ちなみに、私の目に普段から魔力が見えるのは、私に普通の魔力がないことと関係があるのではないか、とセルヒ様は仰っていた。
魔力が特に高い人は普通の魔力と特殊魔力を併せ持っていることが多いけれど、普通の魔力を一切持たずに特殊魔力のみを保有する人は、実はほとんど存在しないらしい。

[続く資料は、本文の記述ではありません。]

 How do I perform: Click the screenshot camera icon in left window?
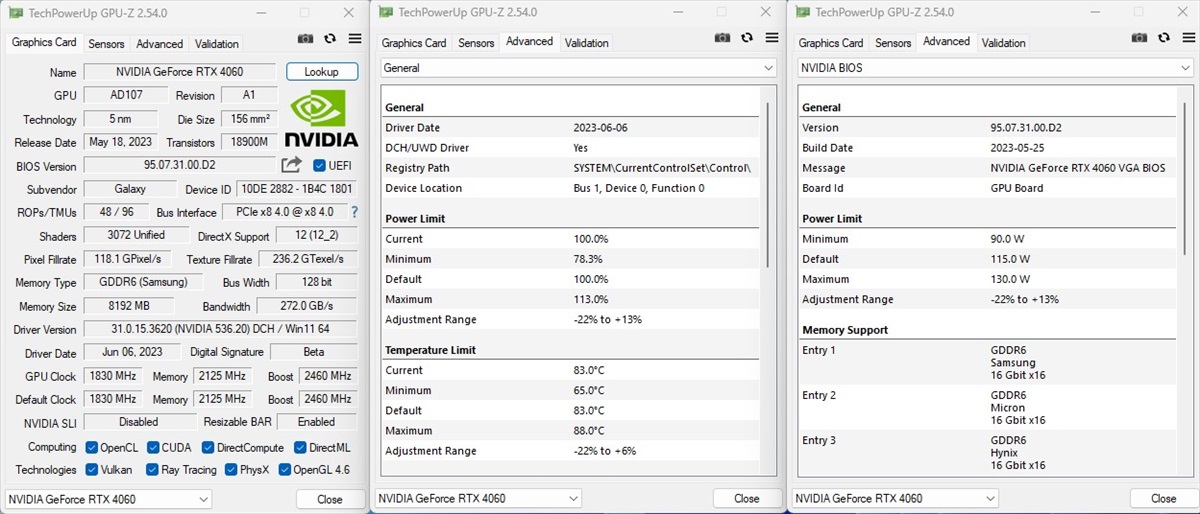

魔力を全く持たない人は、平民にちらほらといるけれど、貴族にはほとんどいない。貴族は魔力の有無を重要視していて、魔力のない平民の血を入れることを嫌がるから、結果的に魔力の高いもの同士の婚姻が続いていき、高位貴族であればあるほど、魔力が高いのが普通であるからだ。
(だから、魔力ナシだと判定された私は、家族から興味を失われてしまっただけではなくて、例えば他の貴族や使用人からも蔑まれることになったのよね)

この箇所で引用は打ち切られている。